Illustration 8: Find Q value of the following nuclear reaction.

${ \mathrm{N}_7}^{14}+{\mathrm{He}_2}^4⟶{\mathrm{O}_8}^{17}+{\mathrm{H}}^1$

Given mass of $\mathrm{N}_{14}^7$ = 14.003 amu, mass of  ${He_2}^4=4.002$ amu, mass of  ${O_8}^{17}=16.999$ amu,  mass $H_1^1=1.008$ amu.

Solution:

Mass of reactants             =          mass of  $N_{14}^7$ + mass of $He_4^2$

                                             =          14.003 + 4.002  = 18.005 amu

mass of products              =          Mass of $O_{17}^8$ + mass of $H_1^1$

                                             =          16.999 + 1.008 = 18.007 amu

Q value of nucleon           =          (18.005 – 18.007) = – 0.002 amu

                                             =          -0.002 ⨯ 931 = -1.802 MeV

Since Q < 0, therefore reaction is endothermic

Exercise 2:

(i) The half – life of radium is 1600 years.  How much time does 1g of radium take to reduce to 0.125 g?

(ii) The half – life of ⁵⁸Co is 72 days.  How much time does it take for 3/4^th of the initial   mass to disintegrate?

(iii) The half-life of radium is 1600 years.  Find its average life.

22. NUCLEAR FISSION

Nuclear fission is a process of splitting a heavy nucleus into two nucleus of comparable masses along with the emission of large amount of energy.  Nuclear fission was discovered by Otto Hahn and Strassman in 1939.
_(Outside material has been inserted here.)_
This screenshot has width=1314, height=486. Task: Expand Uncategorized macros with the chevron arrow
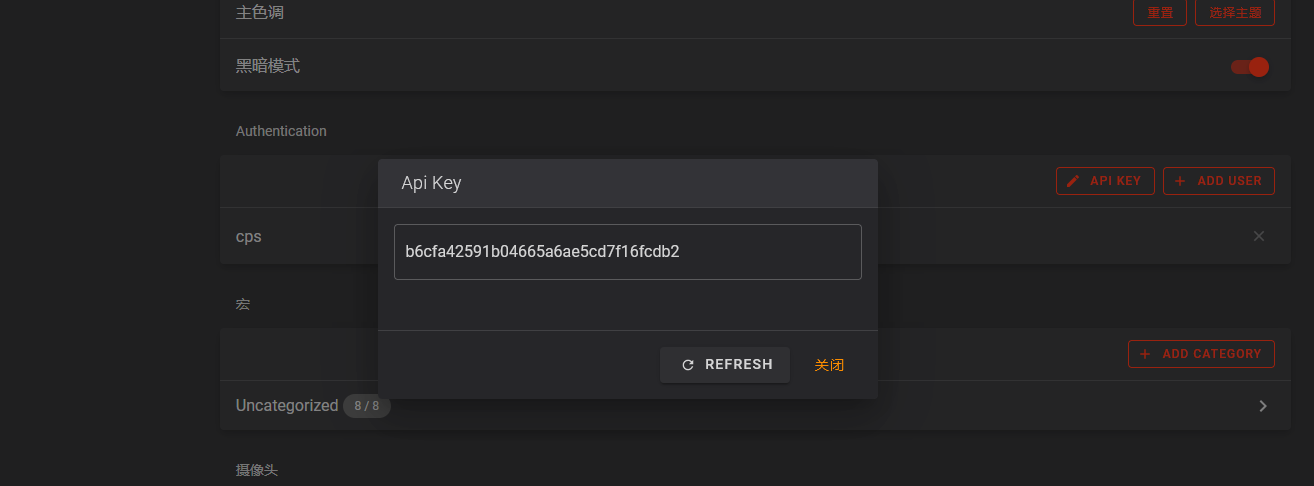[1263, 406]
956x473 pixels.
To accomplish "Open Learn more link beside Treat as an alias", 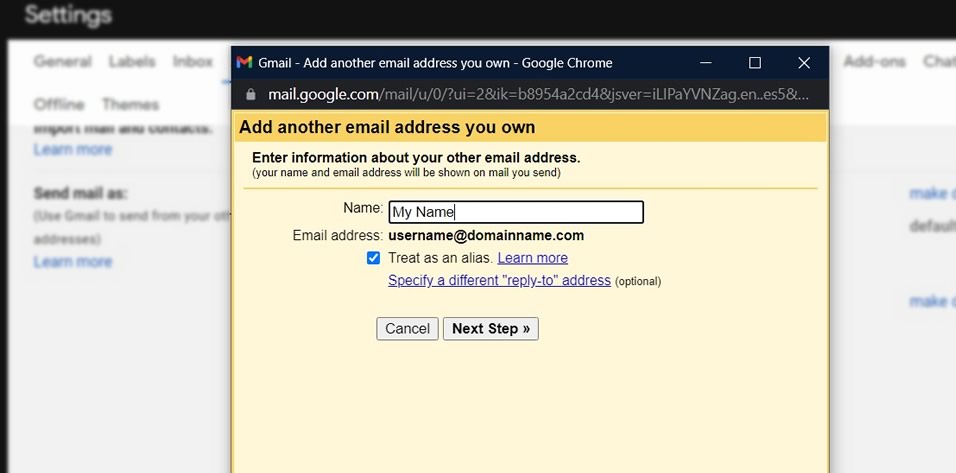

In nuclear fission the combined mass of the daughter nuclei is less than the mass of the parent nucleus. The difference is called the mass defect.  Energy is released because the binding energy per nucleon of the daughter is about 1 MeV greater than that of the parent nucleus.

The fission of U²³⁵ by thermal neutrons can be represented by the equation

${\mathrm{n}_0}^1+{\mathrm{U}_{92}}^{235}⟶{\mathrm{U}_{92}}^{236*}⟶\mathrm{X}+\mathrm{Y}+\text{ neutron }$

where $\mathrm{U}_{236*}^{92}$ is an intermediate excited state that lasts only for ${10}^{–12}$s before breaking into nuclei X and Y which are called fission fragments.  In any fission equation there are many combinations of X and Y that satisfy the requirements of conservation of energy and charge with uranium.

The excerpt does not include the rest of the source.